Entries for locating displayed items

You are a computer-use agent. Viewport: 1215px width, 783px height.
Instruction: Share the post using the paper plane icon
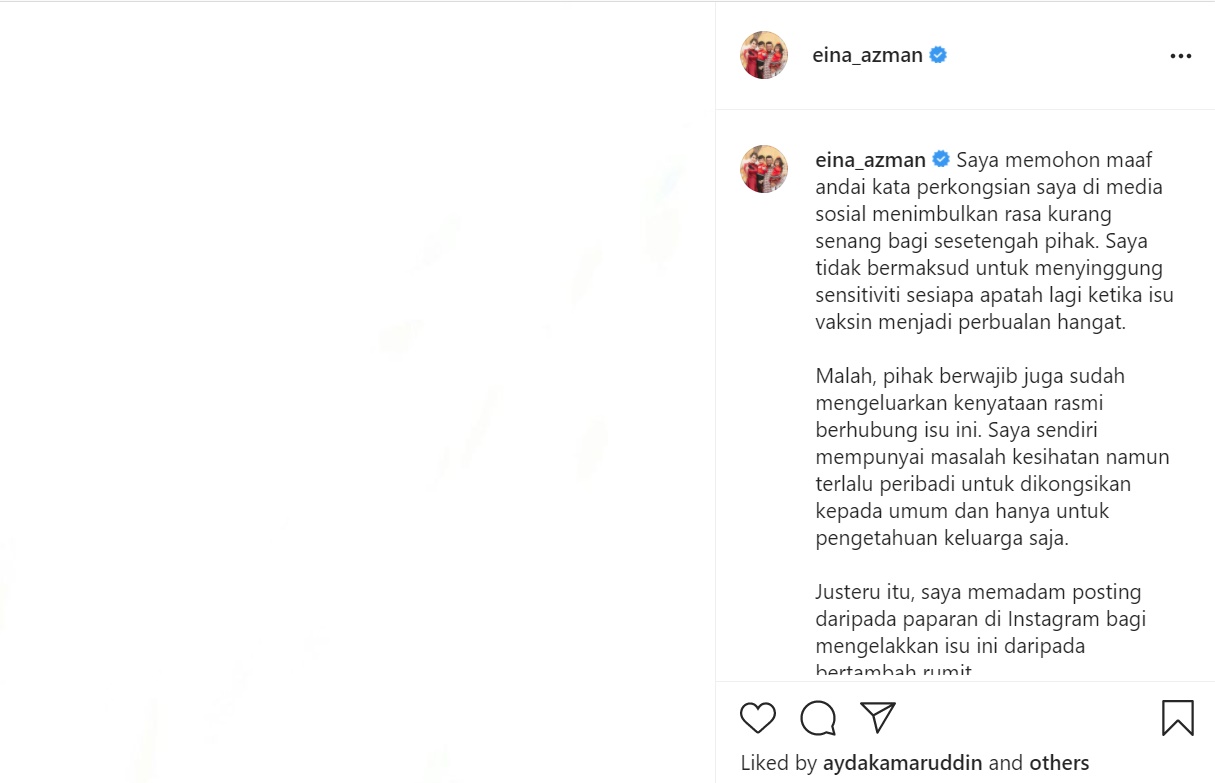[877, 717]
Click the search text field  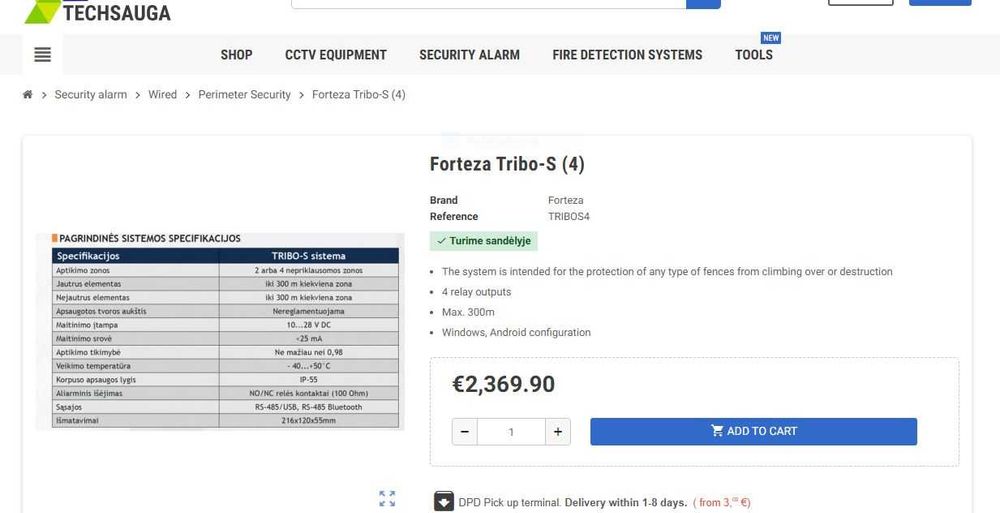coord(488,3)
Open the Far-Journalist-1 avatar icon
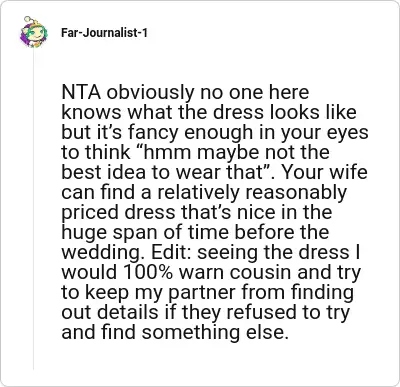 33,32
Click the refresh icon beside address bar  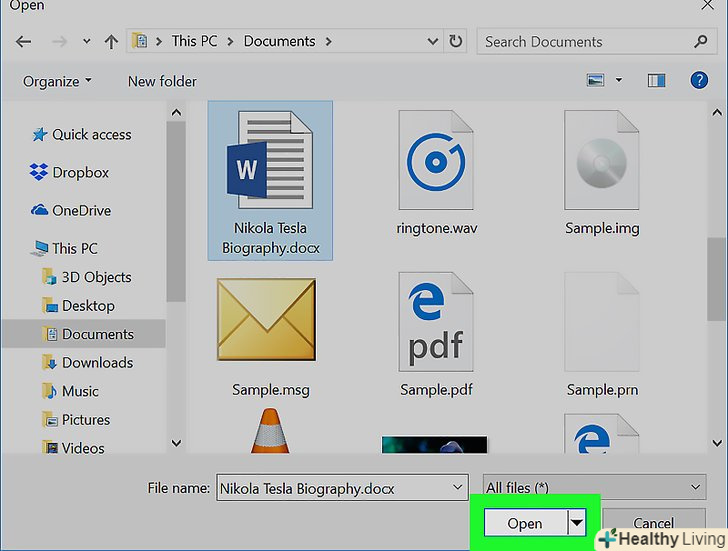tap(457, 42)
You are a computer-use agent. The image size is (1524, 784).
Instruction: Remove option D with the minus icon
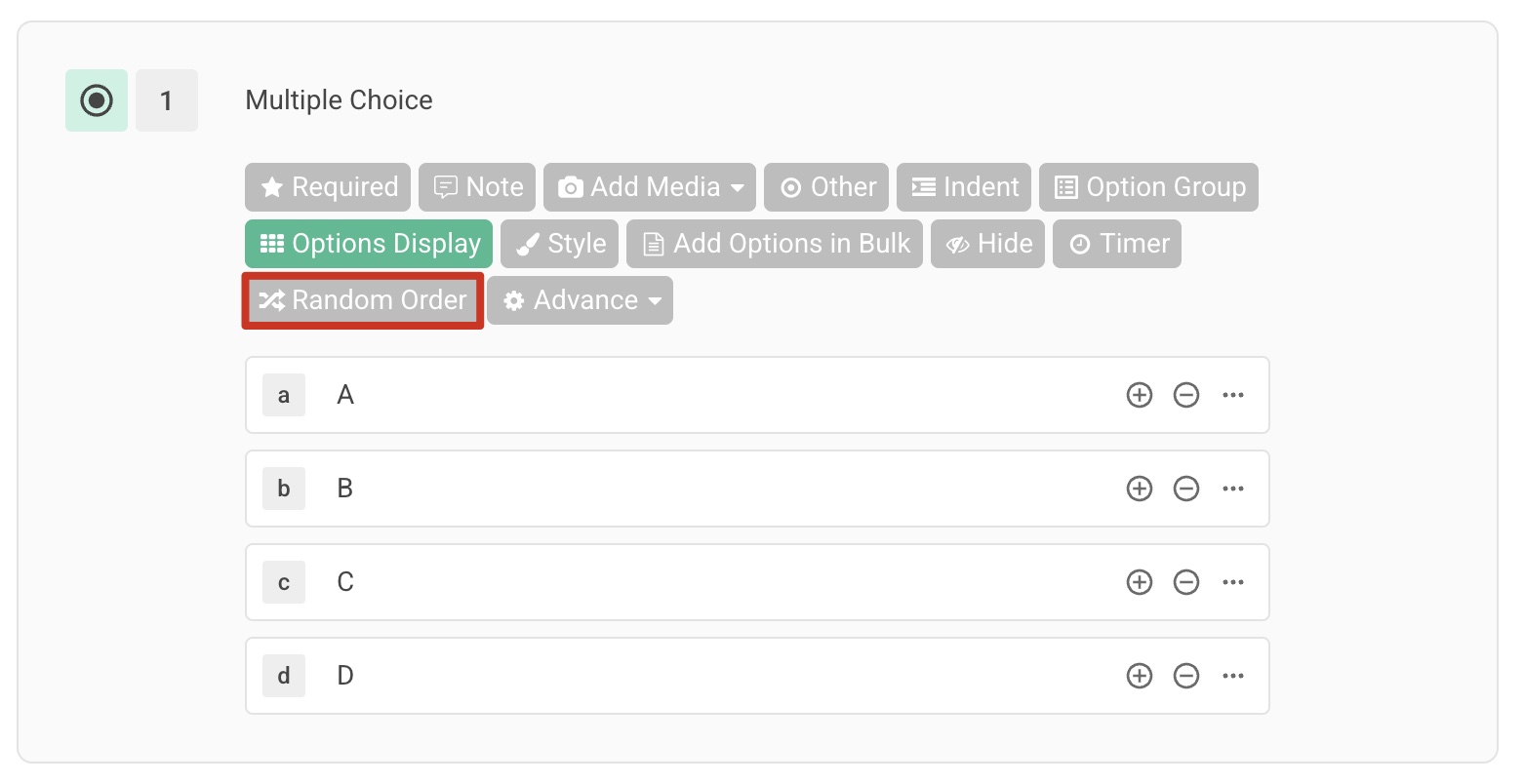[1185, 676]
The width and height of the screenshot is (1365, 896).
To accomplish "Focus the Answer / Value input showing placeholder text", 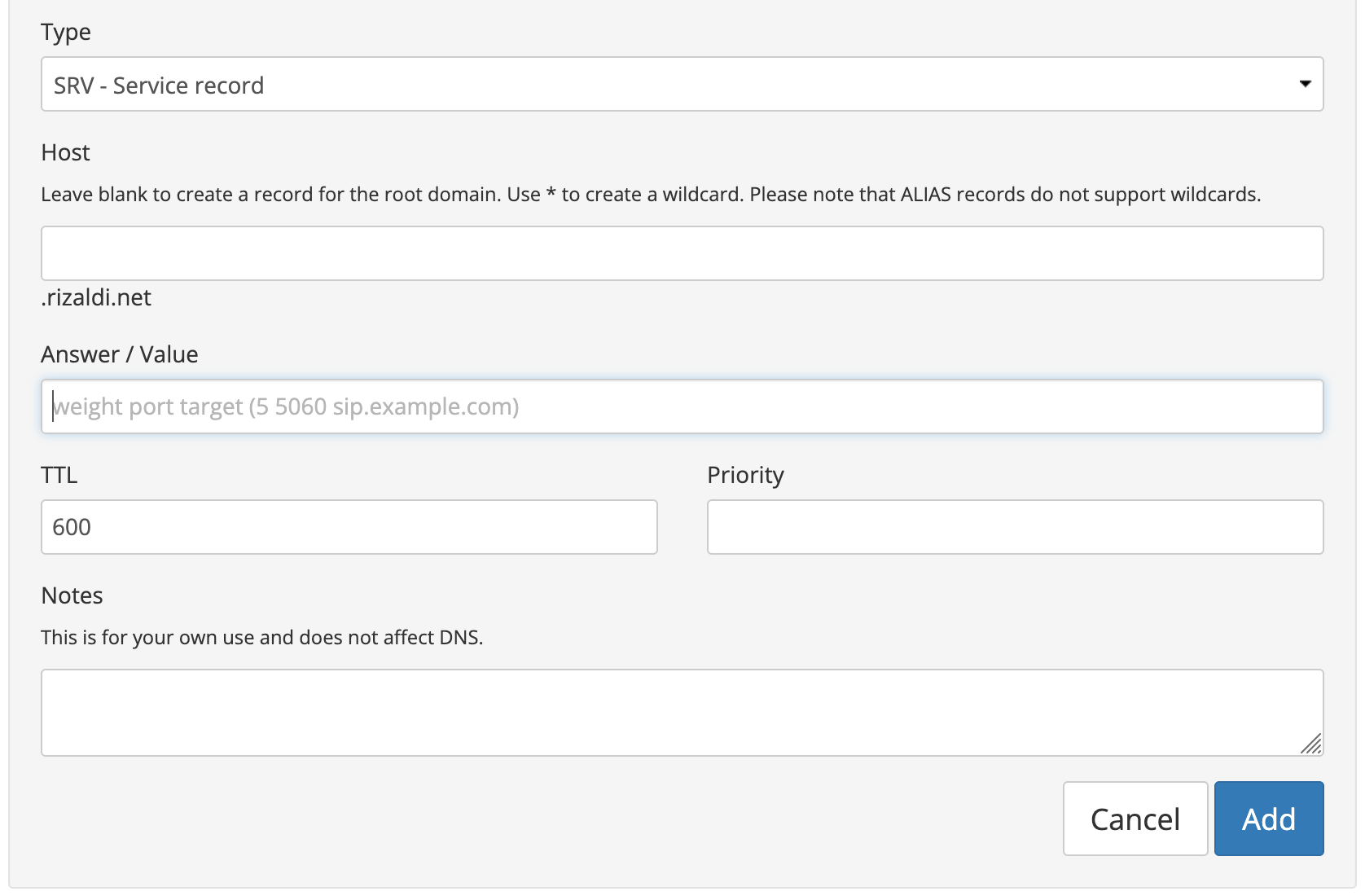I will pos(682,406).
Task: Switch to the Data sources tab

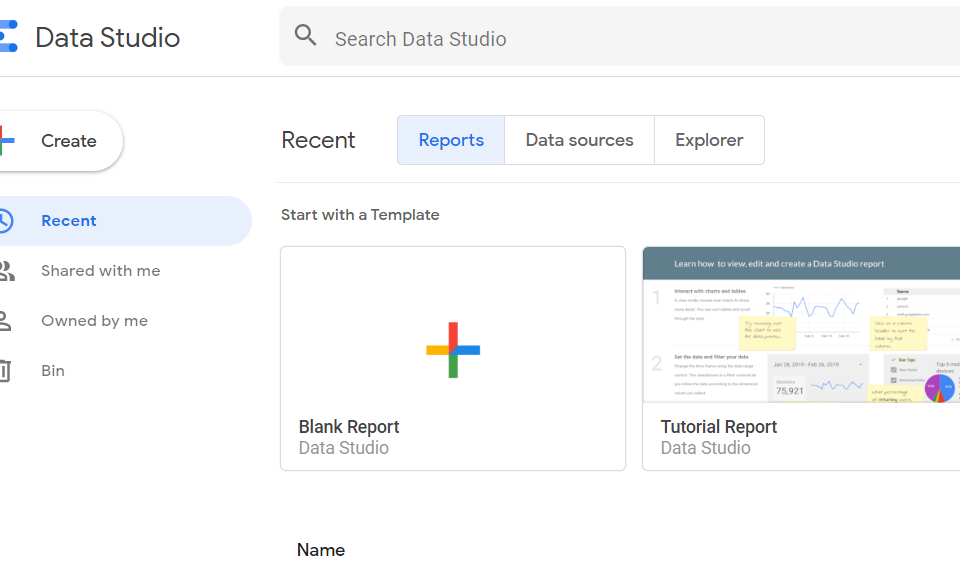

* Instructions to follow: Please count how many lines in the entries above contain the string "width". Reply with the number alone.

* Solution to the problem: 2